» What you have to do: Which lines in the records below contain the word "Acceso"? Return each of them.

» Material for this exercise:
○ ○ ○ ○ ○ ○ ○

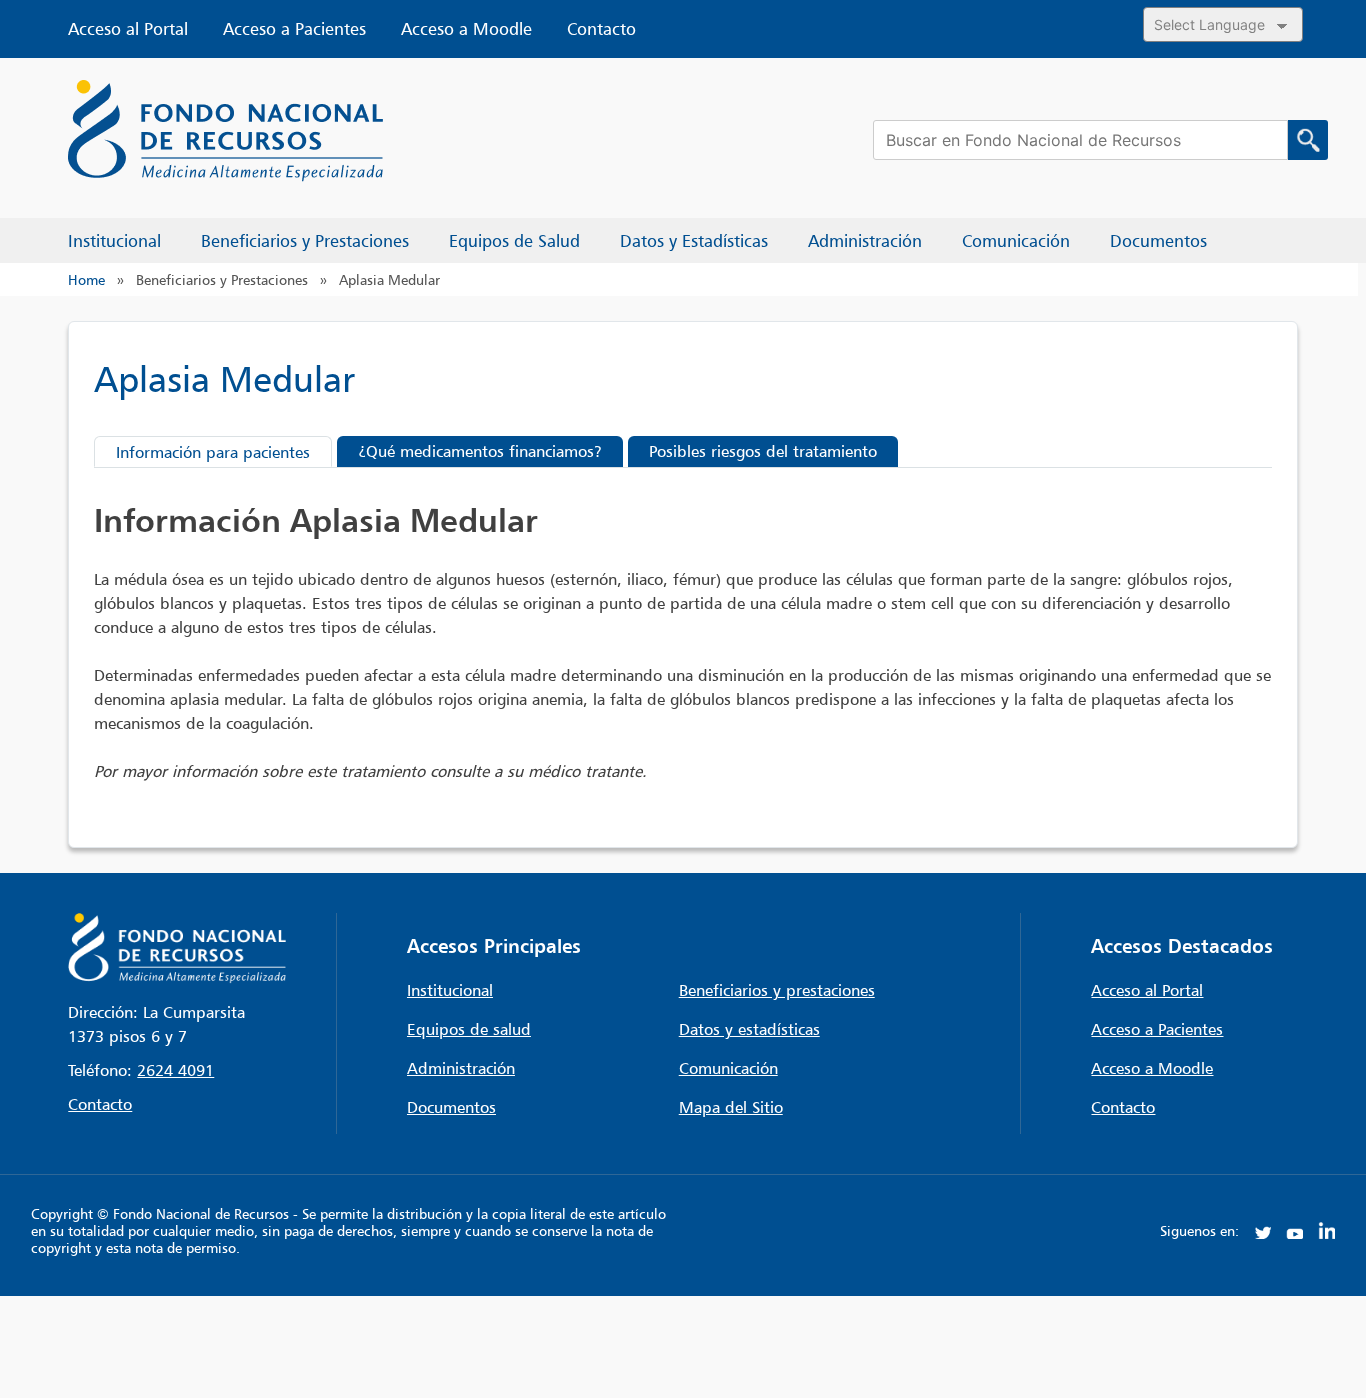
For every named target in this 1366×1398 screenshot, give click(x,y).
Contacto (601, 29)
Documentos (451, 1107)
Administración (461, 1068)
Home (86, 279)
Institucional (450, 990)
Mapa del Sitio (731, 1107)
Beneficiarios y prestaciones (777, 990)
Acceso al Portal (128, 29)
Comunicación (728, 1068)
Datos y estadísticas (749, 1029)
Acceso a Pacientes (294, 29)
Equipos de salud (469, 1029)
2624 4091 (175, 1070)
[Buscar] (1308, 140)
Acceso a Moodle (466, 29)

○ ○ ○ ○ ○ ○ ○

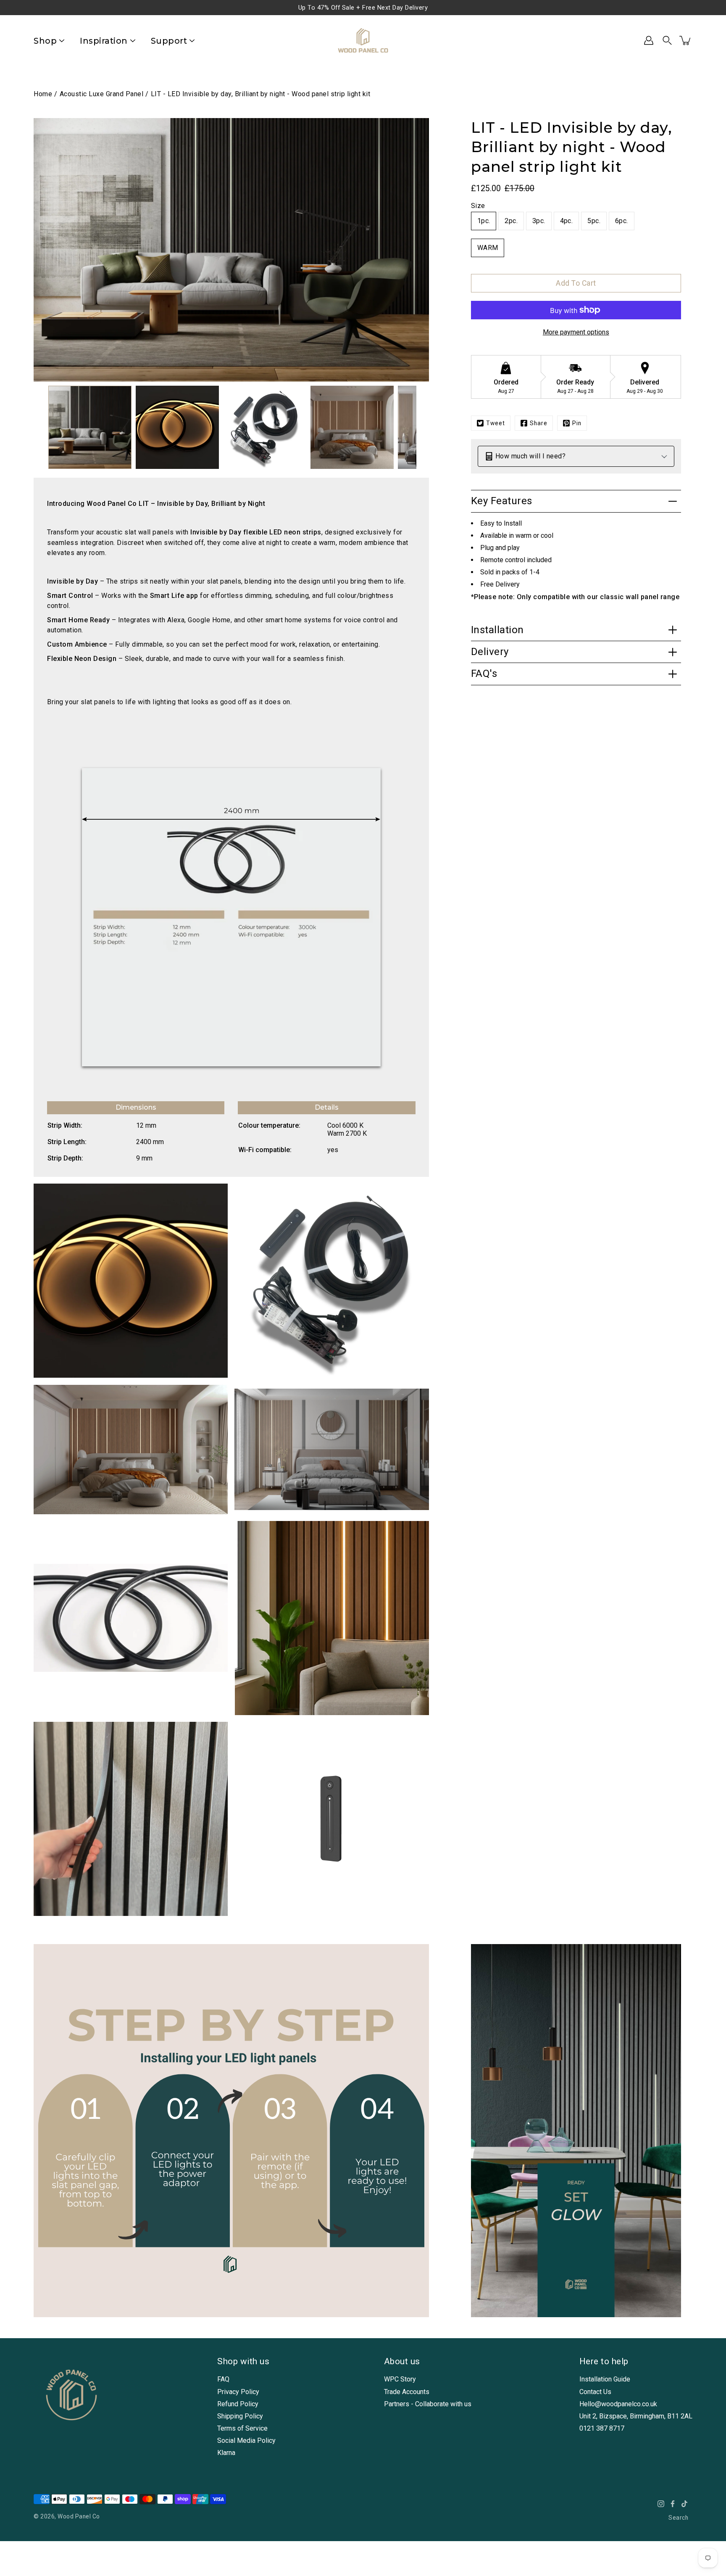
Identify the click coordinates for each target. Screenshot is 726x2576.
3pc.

○ ○ ○ ○ ○ ○ ○

» Response area:
Acceso al Portal (128, 29)
Acceso a Pacientes (294, 29)
Acceso a Moodle (466, 29)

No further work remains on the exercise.